MoE works at any network size:

Single Node (Bootstrap)

When only one node is in the network, it holds all experts locally:

┌────────────────────────────────────────┐
│            Single Node                  │
│                                         │
│   Layer 0: E0, E1, E2, E3, E4, E5, E6, E7  │
│   Layer 1: E0, E1, E2, E3, E4, E5, E6, E7  │
│   ...                                   │
│                                         │
│   All experts local → no remote calls   │
└────────────────────────────────────────┘

Full model runs locally
No gRPC overhead
Training works normally

Small Network (2-8 nodes)

Experts distribute across nodes:

┌─────────────┐   ┌─────────────┐   ┌─────────────┐
│   Node A    │   │   Node B    │   │   Node C    │
├─────────────┤   ├─────────────┤   ├─────────────┤
│ E0, E1, E2  │   │ E2, E3, E4  │   │ E5, E6, E7  │
│ (3 experts) │   │ (3 experts) │   │ (3 experts) │
└─────────────┘   └─────────────┘   └─────────────┘

Note: E2 is replicated on A and B for redundancy

Each node holds a subset of experts
Some experts replicated for redundancy
Cross-node calls when needed

Large Network (100+ nodes)

Experts replicated for availability and load balancing:

Expert 0: Nodes A, D, K, P, ...  (high demand → many replicas)
Expert 1: Nodes B, E, L, Q, ...
...
Expert 7: Nodes C, G, M, R, ...  (low demand → fewer replicas)

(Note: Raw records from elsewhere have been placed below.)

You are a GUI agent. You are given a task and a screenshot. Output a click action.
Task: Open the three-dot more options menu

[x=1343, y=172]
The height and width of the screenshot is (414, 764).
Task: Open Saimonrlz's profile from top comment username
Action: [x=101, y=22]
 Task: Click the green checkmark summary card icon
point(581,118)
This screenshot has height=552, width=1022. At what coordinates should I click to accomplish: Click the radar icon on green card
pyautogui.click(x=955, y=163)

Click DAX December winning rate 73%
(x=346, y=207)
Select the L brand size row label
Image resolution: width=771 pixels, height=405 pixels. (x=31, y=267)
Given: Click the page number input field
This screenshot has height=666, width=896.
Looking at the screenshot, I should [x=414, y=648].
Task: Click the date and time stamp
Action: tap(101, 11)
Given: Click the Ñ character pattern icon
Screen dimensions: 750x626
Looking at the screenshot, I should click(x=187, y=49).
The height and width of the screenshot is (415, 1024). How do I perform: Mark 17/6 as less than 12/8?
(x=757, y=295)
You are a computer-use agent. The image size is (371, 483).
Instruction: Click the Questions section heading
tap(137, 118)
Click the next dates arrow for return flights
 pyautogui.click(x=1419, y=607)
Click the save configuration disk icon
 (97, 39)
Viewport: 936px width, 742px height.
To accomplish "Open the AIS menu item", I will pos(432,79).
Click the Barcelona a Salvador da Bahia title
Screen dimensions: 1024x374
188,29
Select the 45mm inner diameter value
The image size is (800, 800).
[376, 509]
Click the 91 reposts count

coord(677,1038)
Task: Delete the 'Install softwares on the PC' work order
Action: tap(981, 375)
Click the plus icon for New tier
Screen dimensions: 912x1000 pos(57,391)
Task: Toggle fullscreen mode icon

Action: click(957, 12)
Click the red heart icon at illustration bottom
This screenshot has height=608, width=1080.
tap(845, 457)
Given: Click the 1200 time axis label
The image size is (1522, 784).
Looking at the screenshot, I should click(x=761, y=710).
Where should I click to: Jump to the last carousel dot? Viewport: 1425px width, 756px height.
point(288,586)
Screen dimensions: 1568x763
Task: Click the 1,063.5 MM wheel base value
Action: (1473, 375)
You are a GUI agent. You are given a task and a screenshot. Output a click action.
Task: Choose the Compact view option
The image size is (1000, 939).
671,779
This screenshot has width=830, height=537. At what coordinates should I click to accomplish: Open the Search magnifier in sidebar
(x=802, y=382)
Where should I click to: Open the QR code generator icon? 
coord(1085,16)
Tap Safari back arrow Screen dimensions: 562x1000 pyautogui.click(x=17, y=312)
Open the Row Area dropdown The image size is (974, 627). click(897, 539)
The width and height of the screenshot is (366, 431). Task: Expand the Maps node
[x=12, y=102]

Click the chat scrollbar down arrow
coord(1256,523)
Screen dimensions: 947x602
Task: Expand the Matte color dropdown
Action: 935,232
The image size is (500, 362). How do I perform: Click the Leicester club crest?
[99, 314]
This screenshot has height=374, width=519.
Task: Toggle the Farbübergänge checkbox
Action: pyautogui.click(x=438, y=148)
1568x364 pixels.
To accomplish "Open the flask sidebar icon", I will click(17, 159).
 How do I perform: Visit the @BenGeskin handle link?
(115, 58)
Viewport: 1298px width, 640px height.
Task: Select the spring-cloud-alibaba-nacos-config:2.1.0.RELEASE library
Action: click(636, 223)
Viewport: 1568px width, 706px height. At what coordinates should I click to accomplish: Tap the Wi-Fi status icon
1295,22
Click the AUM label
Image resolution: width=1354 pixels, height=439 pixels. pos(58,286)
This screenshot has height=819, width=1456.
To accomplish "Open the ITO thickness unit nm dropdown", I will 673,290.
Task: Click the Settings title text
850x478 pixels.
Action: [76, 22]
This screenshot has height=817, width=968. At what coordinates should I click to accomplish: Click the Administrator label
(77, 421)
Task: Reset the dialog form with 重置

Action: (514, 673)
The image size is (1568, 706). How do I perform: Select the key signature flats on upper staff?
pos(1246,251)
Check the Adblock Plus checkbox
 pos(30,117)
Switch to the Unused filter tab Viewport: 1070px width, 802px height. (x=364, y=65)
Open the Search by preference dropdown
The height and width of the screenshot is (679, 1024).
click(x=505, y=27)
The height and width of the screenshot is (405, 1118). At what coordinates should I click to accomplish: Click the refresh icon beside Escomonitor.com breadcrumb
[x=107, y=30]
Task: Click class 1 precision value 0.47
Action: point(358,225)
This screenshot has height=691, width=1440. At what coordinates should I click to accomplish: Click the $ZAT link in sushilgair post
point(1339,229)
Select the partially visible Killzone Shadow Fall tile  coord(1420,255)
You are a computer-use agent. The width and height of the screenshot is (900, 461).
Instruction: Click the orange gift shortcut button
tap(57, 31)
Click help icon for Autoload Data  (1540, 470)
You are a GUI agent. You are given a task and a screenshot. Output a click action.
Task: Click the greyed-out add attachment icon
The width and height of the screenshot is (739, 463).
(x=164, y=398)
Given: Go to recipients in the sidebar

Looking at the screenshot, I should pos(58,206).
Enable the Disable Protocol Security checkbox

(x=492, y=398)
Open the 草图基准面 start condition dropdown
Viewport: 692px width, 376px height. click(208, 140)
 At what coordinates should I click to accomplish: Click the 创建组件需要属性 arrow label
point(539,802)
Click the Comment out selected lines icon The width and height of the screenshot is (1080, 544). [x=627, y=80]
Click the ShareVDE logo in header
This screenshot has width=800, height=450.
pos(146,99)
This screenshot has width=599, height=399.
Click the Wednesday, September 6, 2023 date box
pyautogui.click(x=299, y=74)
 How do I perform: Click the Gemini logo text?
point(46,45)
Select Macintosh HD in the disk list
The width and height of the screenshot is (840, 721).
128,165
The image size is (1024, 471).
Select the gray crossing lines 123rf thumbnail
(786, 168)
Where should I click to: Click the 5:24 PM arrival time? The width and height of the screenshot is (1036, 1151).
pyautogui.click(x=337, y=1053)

Popular experts get more replicas
Scarcity bonus incentivizes holding rare experts
Load naturally balances

Node Capacity Handling

Nodes with different computational power are all supported:

Small Nodes (e.g., Jetson Orin, 8-16GB)

python

# Assignment based on available memory
available_memory = 8000  # MB

# Small node might hold 2 experts per layer
experts_per_layer = available_memory // expert_memory_mb
# Result: 1-2 experts per layer

Hold fewer experts
Rely on network for remaining experts
Still contribute to training

Large Nodes (e.g., A100, 80GB)

python

available_memory = 80000  # MB

# Large node can hold all 8 experts per layer
experts_per_layer = min(8, available_memory // expert_memory_mb)
# Result: 8 experts per layer

Hold all or most experts locally
Serve as expert providers for smaller nodes
Higher NEURO rewards (more work)

Expert Assignment Algorithm

python

def assign_experts(node_id, layer_ids, available_memory):
    """Assign experts based on node capacity."""
    
    # Calculate how many experts this node can hold per layer
    expert_memory = hidden_dim * intermediate_dim * 4 * 2 / 1e6  # MB
    max_experts = int(available_memory / (len(layer_ids) * expert_memory))
    experts_per_layer = min(NUM_EXPERTS_PER_LAYER, max(1, max_experts))
    
    assigned = {}
    for layer_id in layer_ids:
        # Prefer under-replicated experts (scarcity bonus)
        candidates = get_underreplicated_experts(layer_id)
        assigned[layer_id] = candidates[:experts_per_layer]
    
    return assigned

Handling Missing Experts

When a required expert isn't available locally:

1. Try Remote Call

python

if expert_id not in local_experts:
    # Find peer with this expert
    peer = find_expert_holder(layer_id, expert_id)
    if peer:
        output = grpc_expert_forward(peer, activations)

2. Fallback: Skip Token

If no peer has the expert (rare edge case):

python

if peer is None:
    # Token doesn't get this expert's contribution
    # Other selected expert(s) still contribute
    logger.warning(f"Expert {expert_id} unavailable, skipping")
    output = torch.zeros_like(input)

This is rare because:

Target replication ensures 2+ copies of each expert
Network incentivizes holding rare experts (scarcity bonus)
New nodes prioritize under-replicated experts

3. Single-Node Mode

When network has only 1 node, all experts are local:

python

def initialize_layers(self, layer_ids):
    # Check if we're the only node
    if len(self.layer_pool.node_capacities) <= 1:
        # Single node: hold ALL experts
        for layer_id in layer_ids:
            self.my_experts[layer_id] = list(range(NUM_EXPERTS_PER_LAYER))

Router Synchronization

Each node has a copy of the router. Routers stay in sync via DiLoCo:

Node A            Node B            Node C
┌─────────┐       ┌─────────┐       ┌─────────┐
│ Router  │       │ Router  │       │ Router  │
│ (copy)  │       │ (copy)  │       │ (copy)  │
└────┬────┘       └────┬────┘       └────┬────┘
     │                 │                 │
     └────────────┬────┴─────────────────┘
                  ▼
          DiLoCo Sync
    (includes router weights)

Router weights: ~6KB per layer
Synced every 500 steps
Part of normal DiLoCo pseudo-gradient aggregation

Training

Training works the same regardless of network size:

python

# Forward pass (router selects experts)
output = model(input_ids)

# Compute loss
loss = cross_entropy(output, labels)

# Add load balancing loss (prevents routing collapse)
aux_loss = model.get_moe_aux_loss()
if aux_loss is not None:
    loss = loss + aux_loss

# Backward and update
loss.backward()
optimizer.step()

Load Balancing Loss

Prevents all tokens routing to the same experts:

python

# Fraction of tokens per expert
f = tokens_per_expert / total_tokens

# Probability mass per expert  
P = mean_router_probability_per_expert

# Loss = num_experts * sum(f * P)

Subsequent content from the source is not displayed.